* [WHAT TO PRODUCE] Copy the following records verbatim, keeping every line as it appears.

* [INPUT ROWS]

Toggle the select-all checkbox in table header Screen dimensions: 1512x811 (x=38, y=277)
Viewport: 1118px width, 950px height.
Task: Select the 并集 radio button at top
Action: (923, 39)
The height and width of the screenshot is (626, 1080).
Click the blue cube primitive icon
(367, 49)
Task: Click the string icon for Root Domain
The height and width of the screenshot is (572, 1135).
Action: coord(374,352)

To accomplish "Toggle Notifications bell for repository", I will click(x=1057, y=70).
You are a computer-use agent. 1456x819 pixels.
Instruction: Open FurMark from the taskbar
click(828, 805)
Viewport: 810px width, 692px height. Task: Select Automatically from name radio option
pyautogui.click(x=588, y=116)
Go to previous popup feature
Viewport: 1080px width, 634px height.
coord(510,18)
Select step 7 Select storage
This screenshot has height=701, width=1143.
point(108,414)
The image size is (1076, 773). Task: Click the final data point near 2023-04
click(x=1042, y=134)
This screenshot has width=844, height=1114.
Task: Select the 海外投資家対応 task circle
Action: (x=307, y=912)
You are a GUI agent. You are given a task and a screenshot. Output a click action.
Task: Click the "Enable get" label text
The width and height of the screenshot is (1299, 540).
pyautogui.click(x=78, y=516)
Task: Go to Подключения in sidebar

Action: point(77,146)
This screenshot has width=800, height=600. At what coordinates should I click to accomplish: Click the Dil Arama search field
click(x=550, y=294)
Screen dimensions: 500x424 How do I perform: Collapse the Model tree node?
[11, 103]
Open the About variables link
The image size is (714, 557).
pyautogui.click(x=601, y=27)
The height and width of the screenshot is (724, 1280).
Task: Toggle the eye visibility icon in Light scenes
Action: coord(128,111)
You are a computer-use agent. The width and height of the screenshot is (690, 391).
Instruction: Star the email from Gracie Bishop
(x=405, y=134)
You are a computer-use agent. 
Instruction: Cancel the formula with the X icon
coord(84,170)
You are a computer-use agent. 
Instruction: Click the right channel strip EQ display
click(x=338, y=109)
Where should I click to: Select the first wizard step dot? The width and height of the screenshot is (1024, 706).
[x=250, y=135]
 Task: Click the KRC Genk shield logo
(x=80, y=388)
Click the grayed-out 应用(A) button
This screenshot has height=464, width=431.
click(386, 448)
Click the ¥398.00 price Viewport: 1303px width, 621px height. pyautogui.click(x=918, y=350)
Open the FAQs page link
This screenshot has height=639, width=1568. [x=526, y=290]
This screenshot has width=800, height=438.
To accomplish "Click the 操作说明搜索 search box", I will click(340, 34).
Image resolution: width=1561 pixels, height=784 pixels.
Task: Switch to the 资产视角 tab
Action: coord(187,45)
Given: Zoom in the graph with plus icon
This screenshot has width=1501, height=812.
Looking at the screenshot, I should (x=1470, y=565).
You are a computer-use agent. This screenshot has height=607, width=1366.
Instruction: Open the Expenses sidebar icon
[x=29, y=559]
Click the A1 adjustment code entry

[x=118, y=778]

* [SOLUTION]
Toggle the select-all checkbox in table header Screen dimensions: 1512x811 (x=38, y=277)
Viewport: 1118px width, 950px height.
Task: Select the 并集 radio button at top
Action: (923, 39)
The height and width of the screenshot is (626, 1080).
Click the blue cube primitive icon
(367, 49)
Task: Click the string icon for Root Domain
The height and width of the screenshot is (572, 1135).
Action: coord(374,352)

To accomplish "Toggle Notifications bell for repository", I will click(x=1057, y=70).
You are a computer-use agent. 1456x819 pixels.
Instruction: Open FurMark from the taskbar
click(828, 805)
Viewport: 810px width, 692px height. Task: Select Automatically from name radio option
pyautogui.click(x=588, y=116)
Go to previous popup feature
Viewport: 1080px width, 634px height.
coord(510,18)
Select step 7 Select storage
This screenshot has height=701, width=1143.
point(108,414)
The image size is (1076, 773). Task: Click the final data point near 2023-04
click(x=1042, y=134)
This screenshot has width=844, height=1114.
Task: Select the 海外投資家対応 task circle
Action: (x=307, y=912)
You are a GUI agent. You are given a task and a screenshot. Output a click action.
Task: Click the "Enable get" label text
The width and height of the screenshot is (1299, 540).
pyautogui.click(x=78, y=516)
Task: Go to Подключения in sidebar

Action: point(77,146)
This screenshot has width=800, height=600. At what coordinates should I click to accomplish: Click the Dil Arama search field
click(x=550, y=294)
Screen dimensions: 500x424 How do I perform: Collapse the Model tree node?
[11, 103]
Open the About variables link
The image size is (714, 557).
pyautogui.click(x=601, y=27)
The height and width of the screenshot is (724, 1280).
Task: Toggle the eye visibility icon in Light scenes
Action: coord(128,111)
You are a computer-use agent. The width and height of the screenshot is (690, 391).
Instruction: Star the email from Gracie Bishop
(x=405, y=134)
You are a computer-use agent. 
Instruction: Cancel the formula with the X icon
coord(84,170)
You are a computer-use agent. 
Instruction: Click the right channel strip EQ display
click(x=338, y=109)
Where should I click to: Select the first wizard step dot? The width and height of the screenshot is (1024, 706).
[x=250, y=135]
 Task: Click the KRC Genk shield logo
(x=80, y=388)
Click the grayed-out 应用(A) button
This screenshot has height=464, width=431.
click(386, 448)
Click the ¥398.00 price Viewport: 1303px width, 621px height. pyautogui.click(x=918, y=350)
Open the FAQs page link
This screenshot has height=639, width=1568. [x=526, y=290]
This screenshot has width=800, height=438.
To accomplish "Click the 操作说明搜索 search box", I will click(340, 34).
Image resolution: width=1561 pixels, height=784 pixels.
Task: Switch to the 资产视角 tab
Action: coord(187,45)
Given: Zoom in the graph with plus icon
This screenshot has width=1501, height=812.
Looking at the screenshot, I should (x=1470, y=565).
You are a computer-use agent. This screenshot has height=607, width=1366.
Instruction: Open the Expenses sidebar icon
[x=29, y=559]
Click the A1 adjustment code entry

[x=118, y=778]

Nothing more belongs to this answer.